Paus Fransiskus mempunyai satu julukan yang menarik untuk kaum muda masa kini. Generasi “sofa dan kentang.” Julukan itu keluar dari mulut pemimpin agama Katolik sejagad pada puncak perayaan Hari Pemuda Sedunia tahun ini yang dihelat di Brzegi, Krakow, Polandia beberapa waktu lalu (Kompas,Selasa 2 Agustus 2016, hal.7).
Paus bernama asli Jorge Mario Bergoglio tentu memiliki alasan di balik sematan tersebut. Keterikatan dengan gawai dan memberhalakannya sambil duduk manis di atas sofa empuk sambil mengunyah keripik kentang, menjadi potret hidup kaum muda Eropa, masa kini. Tentu, kelekatan bahkan kecanduan pada gadget dan perangkat elektronik sejenis serta menikmati kesenangan diri dengan kentang dan makan-minum yang mengenakkan lidah, lumrah adanya. Bisa jadi, bukan lagi kecenderungan, tetapi gaya hidup kaum muda umumnya.

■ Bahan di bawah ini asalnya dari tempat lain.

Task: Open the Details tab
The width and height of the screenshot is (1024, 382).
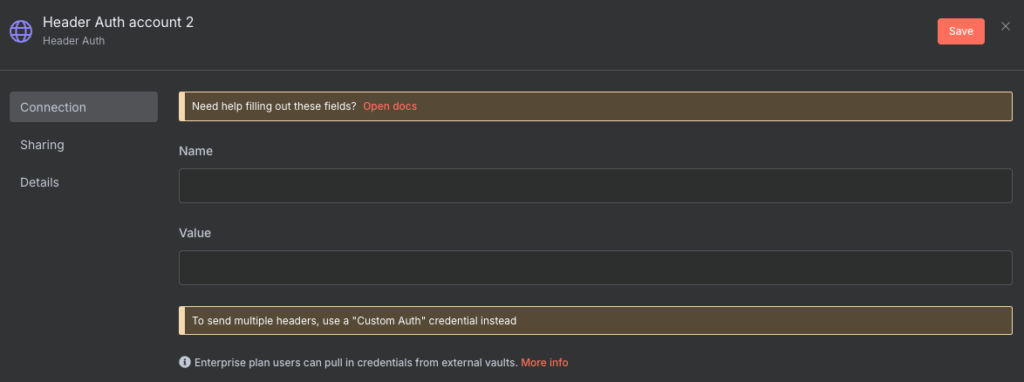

Predikat itu tidak hanya mengkonklusi trend mencolok kehidupan kaum muda masa kini, serentak menjadi bentuk kekhawatiran tersendiri dari sosok kharismatik berusia 79 tahun itu. Walau seruan itu digemakan di hadapan segelintir kaum muda dengan berkaca pada Eropa, bisa jadi, yang dikatakan pria asal Argentina itu menembus bentuk dan ruang.
“Sofa dan kentang” adalah representasi kesenangan diri yang bisa meninabobokan pergaulan dan kepedulian sosial. “Sofa dan kentang” adalah locus pemujaan dan berhala baru yang memerangkap kaum muda dalam kepentingan diri yang sifatnya sesaat.
Dengan duduk manis di atas “sofa” kesenangan dengan “kentang” kenikmatan yang menggoda di tangan kiri dan gawai mutakhir di tangan kanan, maka perlahan tetapi pasti kaum muda tengah digiring oleh industri raksasa bernama kapitalisme yang menyuntikkan firus konsumerisme dan hedonisme yang mematikkan kreativitas,menumpulkan sikap kritis, mengikis hasrat kerja keras dan mengunci pembentukan diri secara konstruktif.
Memang, tak semua kaum muda sudah dan sedang berada dalam kelompok generasi “sofa dan kentang” tersebut. Banyak kaum muda yang tengah berada di gerbong berbeda dengan prestasi dan keberhasilan yang gilang gemilang.
Hanya saja, bagi kaum muda yang belum move on dari “sofa dan kentang” bila tak segera diwaspadai, maka populasi virus kapitalisme dengan rayuan maut kebutuhan palsu akan terus berbiak dalam mentalitas easy goingatau instan. Ujungnya, masa depan yang suram tinggal menghitung waktu. Jangan bicara tentang prestasi, apalagi kontribusi dari generasi seperti itu!
Prihatin
Sebelum terlambat, seruan tokoh asal Argentina itu perlu diamini lekat-lekat. Potensi kerusakan yang ditimbulkan oleh “sofa dan kentang” itu sungguh luar biasa hebat. Membuka mata dan mulai menata diri adalah sikap bijak yang patut diambil.
Menjadi generasi yang sehat dan berpendidikan adalah antitesis dari generasi “sofa dan kentang” yang merusak mental dan pikiran. Selain itu, mengkonsumsi cemilan kentang dalam jumlah banyak jelas tak sehat bukan? Bila bisa memilih dan mengambil sikap, sudah tentu, tak ada satu pun dari generasi muda Indonesia saat ini, yang ingin memperpanjang litani kesengsaraan di negeri ini dengan destruksi tambahan dari “sofa dan kentang” itu.
Menurut perkiraan banyak pihak, saat ini Indonesia tetap sebagai negara dengan populasi terbanyak keempat di dunia setelah Tiongkok, India dan Amerika Serikat. Terus meningkat signifikan dari tahun ke tahun, kini jumlah penduduk Indonesia menginjak angka 255 juta jiwa.